RPKI validation cuts breach risk for networks

With only 40% of networks holding valid ROAs, global routing remains dangerously exposed to hijacks despite decades of warnings. The industry's reliance on the legacy Internet Routing Registry has created a false sense of security that cryptographic validation must urgently replace. We need to move from the error-prone IRR architecture to the mathematically rigorous Route Origin Authorizations that bind prefixes to specific ASNs.

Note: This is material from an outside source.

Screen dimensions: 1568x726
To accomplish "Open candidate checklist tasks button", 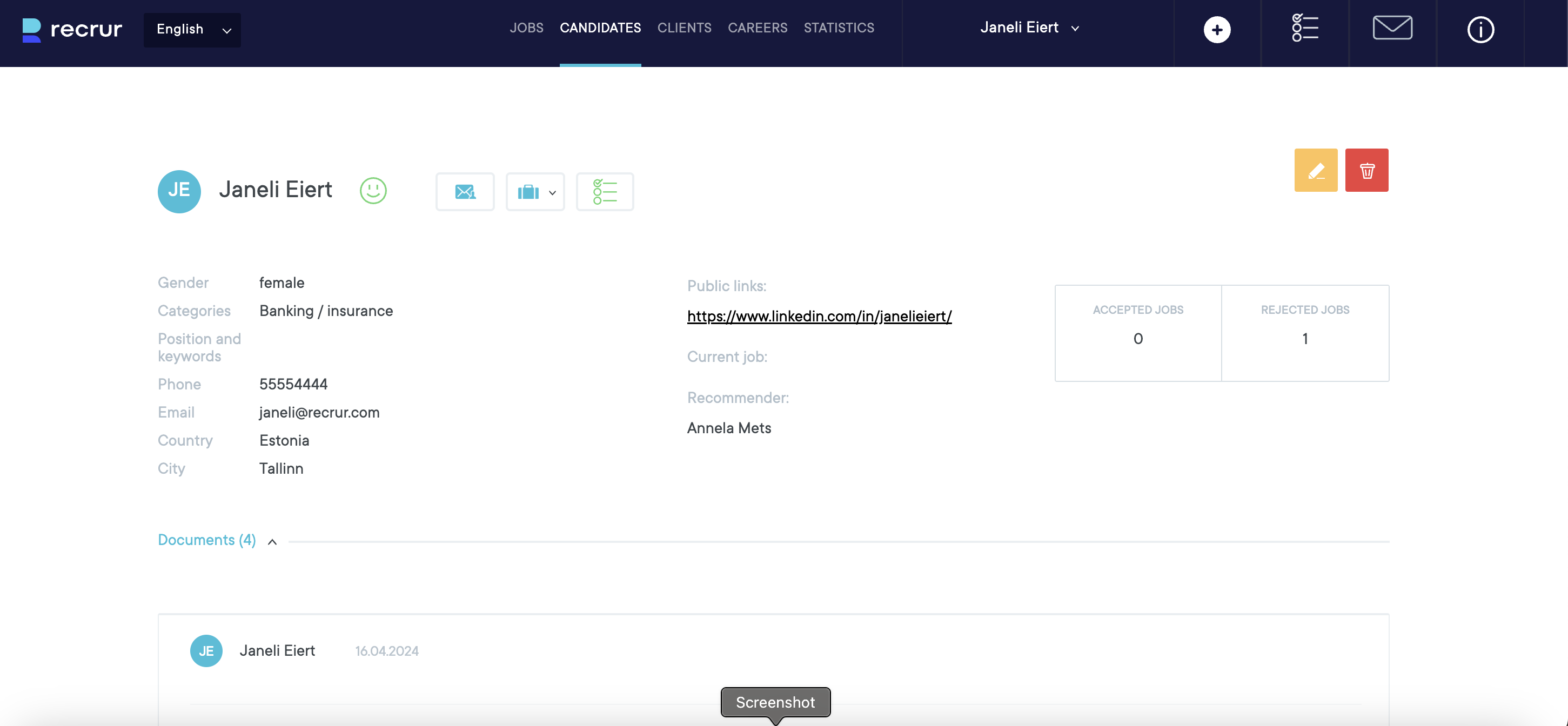I will (605, 192).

Practical deployment strategies using MyAPNIC and APNIC DASH turn complex telemetry into actionable filtering policies. (APNIC's reflecting on the routing security panel at apric...)

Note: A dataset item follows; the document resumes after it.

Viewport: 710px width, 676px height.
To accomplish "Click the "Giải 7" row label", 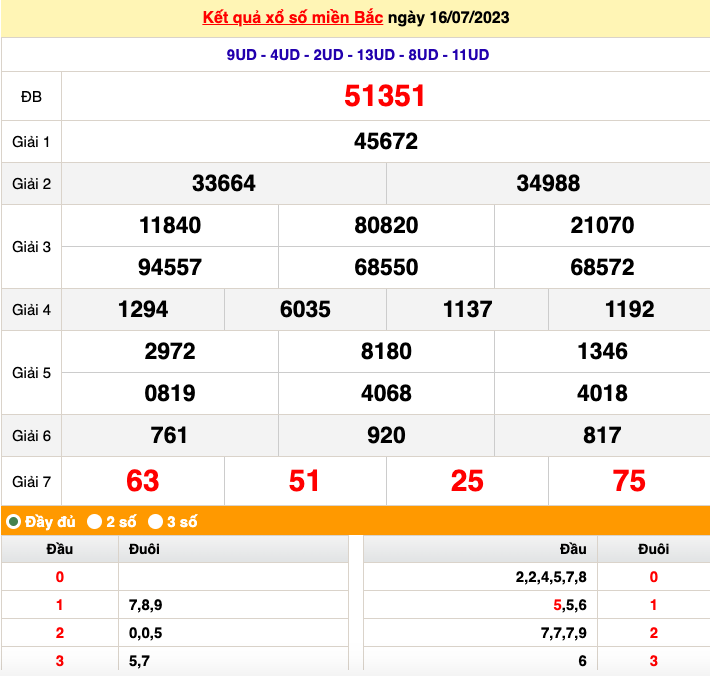I will 31,481.
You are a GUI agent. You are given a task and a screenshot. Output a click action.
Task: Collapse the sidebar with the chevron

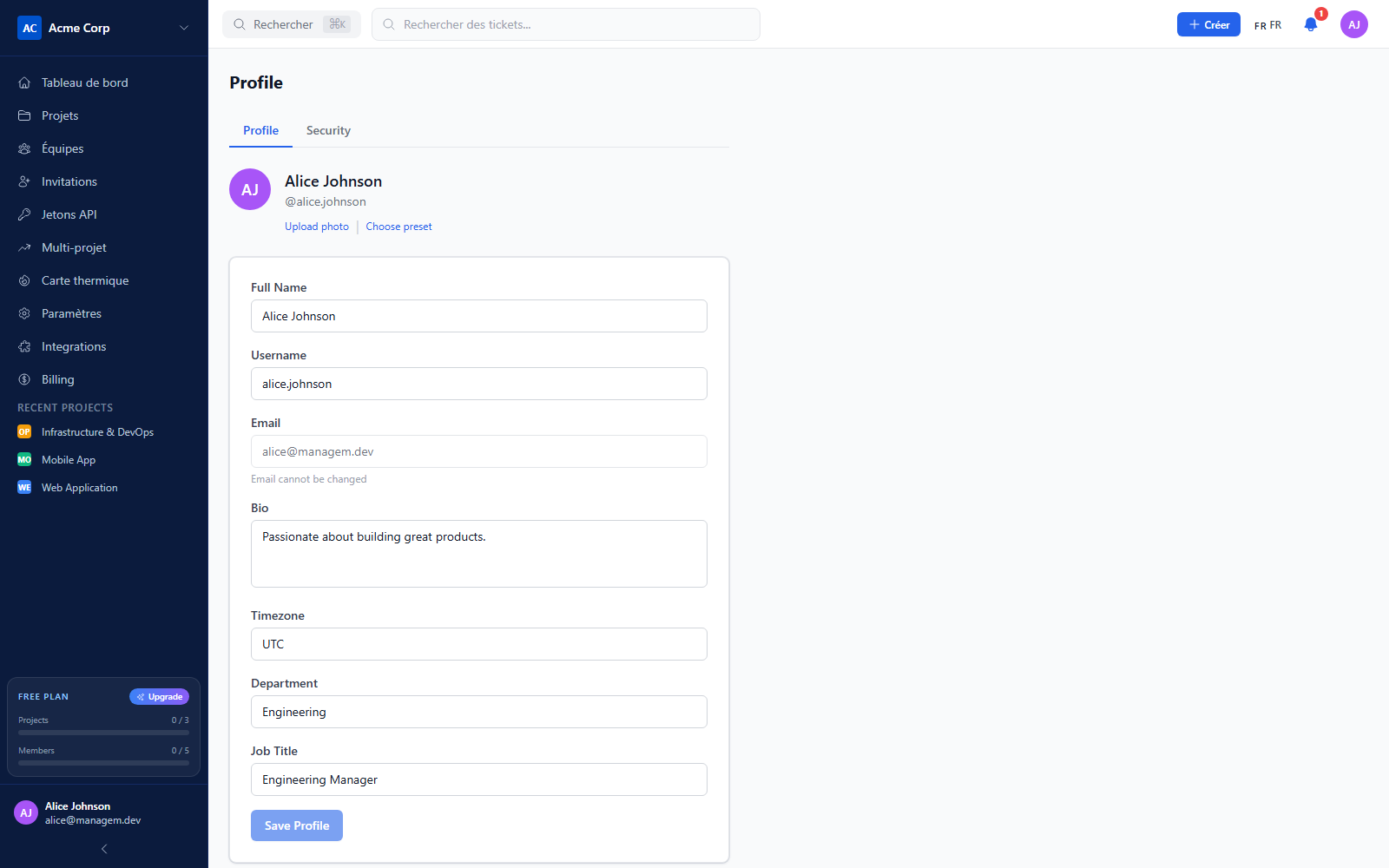[104, 849]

Current Cloudflare data shows that one in five users sits behind a network discarding invalid routes, leaving the vast majority unprotected against basic spoofing. (Cloudflare's rpki details) APNIC reports confirm that while 83% of Autonomous Systems document intentions in the IRR, this manual approach fails to stop malicious announcements in real-time. Until operators adopt these cryptographic tools at scale, the Internet's core stability relies on hope rather than verification.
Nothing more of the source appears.